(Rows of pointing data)
━━━━━━━━━━━━━━━━━━━━
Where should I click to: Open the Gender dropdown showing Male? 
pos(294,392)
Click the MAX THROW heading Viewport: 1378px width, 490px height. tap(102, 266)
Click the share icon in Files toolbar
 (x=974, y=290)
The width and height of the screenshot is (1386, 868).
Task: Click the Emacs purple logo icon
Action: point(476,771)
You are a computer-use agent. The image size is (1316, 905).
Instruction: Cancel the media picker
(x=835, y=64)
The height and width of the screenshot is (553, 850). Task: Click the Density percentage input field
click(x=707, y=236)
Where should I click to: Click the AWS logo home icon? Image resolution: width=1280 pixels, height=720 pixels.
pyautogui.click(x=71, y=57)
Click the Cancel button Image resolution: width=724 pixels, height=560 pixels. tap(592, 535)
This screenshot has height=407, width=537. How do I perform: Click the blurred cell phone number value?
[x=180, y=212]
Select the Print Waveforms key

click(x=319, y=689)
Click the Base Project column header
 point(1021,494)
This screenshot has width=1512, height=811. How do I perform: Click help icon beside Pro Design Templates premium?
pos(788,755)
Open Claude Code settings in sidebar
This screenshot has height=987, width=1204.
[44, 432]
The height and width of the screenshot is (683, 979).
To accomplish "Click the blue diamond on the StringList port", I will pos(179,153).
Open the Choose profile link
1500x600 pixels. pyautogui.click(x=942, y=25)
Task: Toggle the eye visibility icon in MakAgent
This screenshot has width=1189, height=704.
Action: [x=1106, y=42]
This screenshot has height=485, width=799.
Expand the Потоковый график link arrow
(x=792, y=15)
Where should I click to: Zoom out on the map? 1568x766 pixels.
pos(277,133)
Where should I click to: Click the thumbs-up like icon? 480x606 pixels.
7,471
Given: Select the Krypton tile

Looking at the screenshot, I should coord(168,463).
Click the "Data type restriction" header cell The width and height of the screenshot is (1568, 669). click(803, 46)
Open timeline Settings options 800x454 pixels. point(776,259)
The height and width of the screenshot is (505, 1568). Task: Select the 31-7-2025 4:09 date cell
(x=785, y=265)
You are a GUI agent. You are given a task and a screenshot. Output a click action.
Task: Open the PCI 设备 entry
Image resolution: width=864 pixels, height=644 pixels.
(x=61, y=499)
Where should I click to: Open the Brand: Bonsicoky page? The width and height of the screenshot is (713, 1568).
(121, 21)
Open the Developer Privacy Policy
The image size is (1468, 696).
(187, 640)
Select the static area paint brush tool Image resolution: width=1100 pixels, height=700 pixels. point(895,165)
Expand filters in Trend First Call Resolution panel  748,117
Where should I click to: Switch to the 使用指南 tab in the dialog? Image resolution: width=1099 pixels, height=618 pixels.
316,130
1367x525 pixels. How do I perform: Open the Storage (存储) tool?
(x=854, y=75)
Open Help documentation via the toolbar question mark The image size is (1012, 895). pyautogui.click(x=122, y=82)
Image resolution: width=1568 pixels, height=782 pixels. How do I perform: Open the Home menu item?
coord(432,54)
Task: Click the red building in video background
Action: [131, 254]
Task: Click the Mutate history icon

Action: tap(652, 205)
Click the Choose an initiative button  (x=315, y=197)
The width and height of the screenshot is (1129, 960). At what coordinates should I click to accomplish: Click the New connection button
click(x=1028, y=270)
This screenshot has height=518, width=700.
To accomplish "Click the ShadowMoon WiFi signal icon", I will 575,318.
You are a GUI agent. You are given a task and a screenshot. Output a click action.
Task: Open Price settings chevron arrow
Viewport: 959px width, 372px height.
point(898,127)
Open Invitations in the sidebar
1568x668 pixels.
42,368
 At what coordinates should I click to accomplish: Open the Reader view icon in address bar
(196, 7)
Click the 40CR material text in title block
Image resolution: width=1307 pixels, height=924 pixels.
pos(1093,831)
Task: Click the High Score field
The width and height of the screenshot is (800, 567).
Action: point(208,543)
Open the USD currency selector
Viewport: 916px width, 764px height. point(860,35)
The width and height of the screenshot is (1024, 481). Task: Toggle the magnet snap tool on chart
━━━━━━━━━━━━━━━━━━━━
[Goal]:
Set down every line of the material above once more, character for character, with nothing changed.

[Result]:
Where should I click to: Open the Gender dropdown showing Male? 
pos(294,392)
Click the MAX THROW heading Viewport: 1378px width, 490px height. tap(102, 266)
Click the share icon in Files toolbar
 (x=974, y=290)
The width and height of the screenshot is (1386, 868).
Task: Click the Emacs purple logo icon
Action: point(476,771)
You are a computer-use agent. The image size is (1316, 905).
Instruction: Cancel the media picker
(x=835, y=64)
The height and width of the screenshot is (553, 850). Task: Click the Density percentage input field
click(x=707, y=236)
Where should I click to: Click the AWS logo home icon? Image resolution: width=1280 pixels, height=720 pixels.
pyautogui.click(x=71, y=57)
Click the Cancel button Image resolution: width=724 pixels, height=560 pixels. tap(592, 535)
This screenshot has height=407, width=537. How do I perform: Click the blurred cell phone number value?
[x=180, y=212]
Select the Print Waveforms key

click(x=319, y=689)
Click the Base Project column header
 point(1021,494)
This screenshot has width=1512, height=811. How do I perform: Click help icon beside Pro Design Templates premium?
pos(788,755)
Open Claude Code settings in sidebar
This screenshot has height=987, width=1204.
[44, 432]
The height and width of the screenshot is (683, 979).
To accomplish "Click the blue diamond on the StringList port", I will pos(179,153).
Open the Choose profile link
1500x600 pixels. pyautogui.click(x=942, y=25)
Task: Toggle the eye visibility icon in MakAgent
This screenshot has width=1189, height=704.
Action: [x=1106, y=42]
This screenshot has height=485, width=799.
Expand the Потоковый график link arrow
(x=792, y=15)
Where should I click to: Zoom out on the map? 1568x766 pixels.
pos(277,133)
Where should I click to: Click the thumbs-up like icon? 480x606 pixels.
7,471
Given: Select the Krypton tile

Looking at the screenshot, I should coord(168,463).
Click the "Data type restriction" header cell The width and height of the screenshot is (1568, 669). click(803, 46)
Open timeline Settings options 800x454 pixels. point(776,259)
The height and width of the screenshot is (505, 1568). Task: Select the 31-7-2025 4:09 date cell
(x=785, y=265)
You are a GUI agent. You are given a task and a screenshot. Output a click action.
Task: Open the PCI 设备 entry
Image resolution: width=864 pixels, height=644 pixels.
(x=61, y=499)
Where should I click to: Open the Brand: Bonsicoky page? The width and height of the screenshot is (713, 1568).
(121, 21)
Open the Developer Privacy Policy
The image size is (1468, 696).
(187, 640)
Select the static area paint brush tool Image resolution: width=1100 pixels, height=700 pixels. point(895,165)
Expand filters in Trend First Call Resolution panel  748,117
Where should I click to: Switch to the 使用指南 tab in the dialog? Image resolution: width=1099 pixels, height=618 pixels.
316,130
1367x525 pixels. How do I perform: Open the Storage (存储) tool?
(x=854, y=75)
Open Help documentation via the toolbar question mark The image size is (1012, 895). pyautogui.click(x=122, y=82)
Image resolution: width=1568 pixels, height=782 pixels. How do I perform: Open the Home menu item?
coord(432,54)
Task: Click the red building in video background
Action: [131, 254]
Task: Click the Mutate history icon

Action: tap(652, 205)
Click the Choose an initiative button  (x=315, y=197)
The width and height of the screenshot is (1129, 960). At what coordinates should I click to accomplish: Click the New connection button
click(x=1028, y=270)
This screenshot has height=518, width=700.
To accomplish "Click the ShadowMoon WiFi signal icon", I will 575,318.
You are a GUI agent. You are given a task and a screenshot. Output a click action.
Task: Open Price settings chevron arrow
Viewport: 959px width, 372px height.
point(898,127)
Open Invitations in the sidebar
1568x668 pixels.
42,368
 At what coordinates should I click to accomplish: Open the Reader view icon in address bar
(196, 7)
Click the 40CR material text in title block
Image resolution: width=1307 pixels, height=924 pixels.
pos(1093,831)
Task: Click the High Score field
The width and height of the screenshot is (800, 567).
Action: point(208,543)
Open the USD currency selector
Viewport: 916px width, 764px height. point(860,35)
The width and height of the screenshot is (1024, 481). Task: Toggle the magnet snap tool on chart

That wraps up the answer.